## Start

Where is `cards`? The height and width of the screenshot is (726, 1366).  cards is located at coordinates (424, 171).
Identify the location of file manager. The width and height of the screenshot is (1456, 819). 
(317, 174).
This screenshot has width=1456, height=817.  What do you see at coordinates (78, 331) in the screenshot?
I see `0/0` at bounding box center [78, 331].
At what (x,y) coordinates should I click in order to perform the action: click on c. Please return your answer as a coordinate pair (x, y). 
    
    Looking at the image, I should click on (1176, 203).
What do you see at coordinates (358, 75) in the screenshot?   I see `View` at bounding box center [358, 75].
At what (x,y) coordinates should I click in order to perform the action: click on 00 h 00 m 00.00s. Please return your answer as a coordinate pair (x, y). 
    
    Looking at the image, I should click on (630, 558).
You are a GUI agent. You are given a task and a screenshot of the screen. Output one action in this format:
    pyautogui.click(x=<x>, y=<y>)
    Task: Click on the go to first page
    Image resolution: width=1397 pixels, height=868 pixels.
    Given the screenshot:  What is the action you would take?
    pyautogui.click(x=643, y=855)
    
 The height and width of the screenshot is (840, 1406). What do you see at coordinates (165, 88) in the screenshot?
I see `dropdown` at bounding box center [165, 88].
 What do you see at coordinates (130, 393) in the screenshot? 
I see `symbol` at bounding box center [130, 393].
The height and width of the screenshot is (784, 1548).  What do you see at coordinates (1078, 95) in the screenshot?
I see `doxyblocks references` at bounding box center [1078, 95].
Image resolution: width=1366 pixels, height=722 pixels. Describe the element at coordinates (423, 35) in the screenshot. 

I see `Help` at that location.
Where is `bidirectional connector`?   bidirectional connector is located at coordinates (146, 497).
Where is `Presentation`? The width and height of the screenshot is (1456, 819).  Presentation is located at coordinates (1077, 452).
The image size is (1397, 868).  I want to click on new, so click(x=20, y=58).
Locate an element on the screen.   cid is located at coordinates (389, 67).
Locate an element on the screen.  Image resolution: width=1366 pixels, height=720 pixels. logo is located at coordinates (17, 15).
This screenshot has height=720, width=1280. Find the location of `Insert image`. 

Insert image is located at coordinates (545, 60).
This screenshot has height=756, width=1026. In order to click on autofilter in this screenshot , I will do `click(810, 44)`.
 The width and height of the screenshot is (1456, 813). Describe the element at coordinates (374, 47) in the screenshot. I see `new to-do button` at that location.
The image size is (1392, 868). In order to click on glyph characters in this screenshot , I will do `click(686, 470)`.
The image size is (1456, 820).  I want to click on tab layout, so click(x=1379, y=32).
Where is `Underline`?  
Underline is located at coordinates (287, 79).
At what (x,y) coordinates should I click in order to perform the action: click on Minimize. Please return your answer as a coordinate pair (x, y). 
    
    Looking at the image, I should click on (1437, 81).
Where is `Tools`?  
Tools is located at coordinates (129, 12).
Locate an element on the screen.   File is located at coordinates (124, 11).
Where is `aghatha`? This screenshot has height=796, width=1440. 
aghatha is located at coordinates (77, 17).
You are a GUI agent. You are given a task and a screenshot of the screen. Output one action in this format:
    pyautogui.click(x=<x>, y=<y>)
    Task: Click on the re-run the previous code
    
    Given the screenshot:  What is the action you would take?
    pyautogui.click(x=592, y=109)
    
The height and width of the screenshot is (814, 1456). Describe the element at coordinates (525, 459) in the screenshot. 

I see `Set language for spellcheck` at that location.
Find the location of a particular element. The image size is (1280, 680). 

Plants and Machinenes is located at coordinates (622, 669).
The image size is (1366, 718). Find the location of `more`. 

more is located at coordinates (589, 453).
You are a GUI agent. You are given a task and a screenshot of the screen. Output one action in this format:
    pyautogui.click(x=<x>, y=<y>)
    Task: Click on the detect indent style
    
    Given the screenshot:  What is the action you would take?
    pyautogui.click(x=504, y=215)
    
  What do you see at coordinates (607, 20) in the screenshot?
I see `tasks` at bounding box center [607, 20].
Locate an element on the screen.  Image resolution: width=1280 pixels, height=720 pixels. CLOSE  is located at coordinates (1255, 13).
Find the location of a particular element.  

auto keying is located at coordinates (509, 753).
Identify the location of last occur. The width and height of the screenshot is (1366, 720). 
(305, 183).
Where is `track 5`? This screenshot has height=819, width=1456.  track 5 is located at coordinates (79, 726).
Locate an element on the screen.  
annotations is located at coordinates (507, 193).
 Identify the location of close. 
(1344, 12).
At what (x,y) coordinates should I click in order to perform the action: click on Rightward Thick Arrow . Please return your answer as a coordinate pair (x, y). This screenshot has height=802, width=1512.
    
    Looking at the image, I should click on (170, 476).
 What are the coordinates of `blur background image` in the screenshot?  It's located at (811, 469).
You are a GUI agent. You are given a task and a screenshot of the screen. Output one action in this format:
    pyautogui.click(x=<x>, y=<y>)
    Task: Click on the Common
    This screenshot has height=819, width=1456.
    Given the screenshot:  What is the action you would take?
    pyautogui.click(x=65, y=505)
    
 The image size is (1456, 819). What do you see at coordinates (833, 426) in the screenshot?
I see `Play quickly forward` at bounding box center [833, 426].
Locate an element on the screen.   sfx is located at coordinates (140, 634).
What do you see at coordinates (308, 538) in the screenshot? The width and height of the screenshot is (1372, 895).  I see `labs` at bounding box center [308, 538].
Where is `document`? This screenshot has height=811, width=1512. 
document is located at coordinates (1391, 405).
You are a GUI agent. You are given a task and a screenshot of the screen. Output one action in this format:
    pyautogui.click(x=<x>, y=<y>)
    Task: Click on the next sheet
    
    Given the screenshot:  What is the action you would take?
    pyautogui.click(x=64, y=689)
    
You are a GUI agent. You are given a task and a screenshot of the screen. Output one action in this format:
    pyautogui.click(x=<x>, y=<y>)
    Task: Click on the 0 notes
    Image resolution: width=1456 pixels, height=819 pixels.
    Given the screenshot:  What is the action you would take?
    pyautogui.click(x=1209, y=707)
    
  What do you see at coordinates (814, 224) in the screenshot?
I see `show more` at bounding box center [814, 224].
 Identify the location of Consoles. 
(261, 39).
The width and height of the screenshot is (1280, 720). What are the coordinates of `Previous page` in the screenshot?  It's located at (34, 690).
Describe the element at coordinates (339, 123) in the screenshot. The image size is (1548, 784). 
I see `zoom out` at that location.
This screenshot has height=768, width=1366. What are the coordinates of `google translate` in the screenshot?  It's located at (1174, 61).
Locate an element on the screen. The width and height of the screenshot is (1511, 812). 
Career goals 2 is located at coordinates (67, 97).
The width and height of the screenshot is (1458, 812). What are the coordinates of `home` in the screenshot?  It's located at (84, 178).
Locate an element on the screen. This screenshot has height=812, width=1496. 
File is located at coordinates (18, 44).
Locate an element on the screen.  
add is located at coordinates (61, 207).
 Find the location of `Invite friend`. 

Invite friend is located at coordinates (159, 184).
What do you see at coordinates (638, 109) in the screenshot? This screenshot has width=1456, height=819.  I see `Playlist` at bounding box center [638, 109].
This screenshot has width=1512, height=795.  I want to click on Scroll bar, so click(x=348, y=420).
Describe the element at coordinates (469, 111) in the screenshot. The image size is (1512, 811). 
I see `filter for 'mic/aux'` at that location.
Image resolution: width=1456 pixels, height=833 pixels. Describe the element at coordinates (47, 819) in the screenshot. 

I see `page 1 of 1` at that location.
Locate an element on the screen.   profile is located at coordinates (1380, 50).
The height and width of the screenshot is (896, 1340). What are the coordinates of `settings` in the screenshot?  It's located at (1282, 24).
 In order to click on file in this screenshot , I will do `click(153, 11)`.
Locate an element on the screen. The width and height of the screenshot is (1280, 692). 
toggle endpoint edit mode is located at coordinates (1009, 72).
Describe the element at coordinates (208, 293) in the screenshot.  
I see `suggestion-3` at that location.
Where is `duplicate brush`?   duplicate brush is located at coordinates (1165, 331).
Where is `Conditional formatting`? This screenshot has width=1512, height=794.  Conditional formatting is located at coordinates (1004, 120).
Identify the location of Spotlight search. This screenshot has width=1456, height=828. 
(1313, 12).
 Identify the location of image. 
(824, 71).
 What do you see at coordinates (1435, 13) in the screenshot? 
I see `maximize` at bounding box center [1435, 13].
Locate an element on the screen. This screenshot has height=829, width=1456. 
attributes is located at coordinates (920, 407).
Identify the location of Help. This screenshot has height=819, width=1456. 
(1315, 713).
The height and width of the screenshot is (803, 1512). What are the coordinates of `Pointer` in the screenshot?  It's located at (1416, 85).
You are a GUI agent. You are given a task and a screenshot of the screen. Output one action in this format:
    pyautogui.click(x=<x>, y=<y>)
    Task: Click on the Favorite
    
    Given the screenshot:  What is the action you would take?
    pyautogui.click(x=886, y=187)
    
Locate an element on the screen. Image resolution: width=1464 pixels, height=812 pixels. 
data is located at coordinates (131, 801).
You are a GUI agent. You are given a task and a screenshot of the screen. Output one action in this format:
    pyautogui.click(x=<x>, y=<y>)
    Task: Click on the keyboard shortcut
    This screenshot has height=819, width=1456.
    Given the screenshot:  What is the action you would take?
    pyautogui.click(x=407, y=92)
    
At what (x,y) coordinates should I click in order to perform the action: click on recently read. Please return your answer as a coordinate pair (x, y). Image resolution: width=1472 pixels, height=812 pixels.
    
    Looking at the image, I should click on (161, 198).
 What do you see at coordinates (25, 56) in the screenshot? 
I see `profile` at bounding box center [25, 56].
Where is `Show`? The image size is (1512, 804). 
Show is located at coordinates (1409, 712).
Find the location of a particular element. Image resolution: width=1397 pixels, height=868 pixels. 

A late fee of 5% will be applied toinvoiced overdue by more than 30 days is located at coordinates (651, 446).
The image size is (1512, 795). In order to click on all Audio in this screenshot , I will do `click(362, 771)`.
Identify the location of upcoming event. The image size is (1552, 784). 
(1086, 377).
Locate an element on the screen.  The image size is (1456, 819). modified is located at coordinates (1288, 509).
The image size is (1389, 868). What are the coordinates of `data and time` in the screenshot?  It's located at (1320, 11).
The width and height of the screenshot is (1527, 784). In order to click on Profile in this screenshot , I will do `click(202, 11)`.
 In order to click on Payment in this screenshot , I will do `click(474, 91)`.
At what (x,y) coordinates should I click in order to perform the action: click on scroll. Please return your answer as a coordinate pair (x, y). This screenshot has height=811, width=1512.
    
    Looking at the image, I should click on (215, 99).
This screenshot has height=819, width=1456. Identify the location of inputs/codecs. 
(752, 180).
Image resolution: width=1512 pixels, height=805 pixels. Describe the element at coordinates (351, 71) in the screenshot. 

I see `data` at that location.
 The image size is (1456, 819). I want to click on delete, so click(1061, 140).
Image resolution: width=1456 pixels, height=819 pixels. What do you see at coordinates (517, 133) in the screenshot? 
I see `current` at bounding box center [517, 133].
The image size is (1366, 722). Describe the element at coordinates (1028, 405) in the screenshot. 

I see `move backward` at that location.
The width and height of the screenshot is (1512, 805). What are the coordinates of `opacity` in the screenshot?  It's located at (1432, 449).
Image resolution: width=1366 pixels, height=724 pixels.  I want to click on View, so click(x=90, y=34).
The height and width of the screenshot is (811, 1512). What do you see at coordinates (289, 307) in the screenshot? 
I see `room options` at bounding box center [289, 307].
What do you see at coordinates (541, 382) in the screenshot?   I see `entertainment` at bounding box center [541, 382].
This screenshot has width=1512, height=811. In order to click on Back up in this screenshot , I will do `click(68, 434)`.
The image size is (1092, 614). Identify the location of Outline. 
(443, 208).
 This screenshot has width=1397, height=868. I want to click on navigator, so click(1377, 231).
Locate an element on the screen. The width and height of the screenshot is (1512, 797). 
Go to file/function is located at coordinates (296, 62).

## End

Filter the lines above and copy out, in full, every line that contains the string "Find".

This screenshot has height=720, width=1280. Find the location of `Insert image`. 
Find the location of a particular element. The image size is (1280, 680). 
The image size is (1366, 718). Find the location of `more`. 
Find the location of a particular element.  
 Find the location of `Invite friend`. 
Find the location of a particular element. Image resolution: width=1397 pixels, height=868 pixels. 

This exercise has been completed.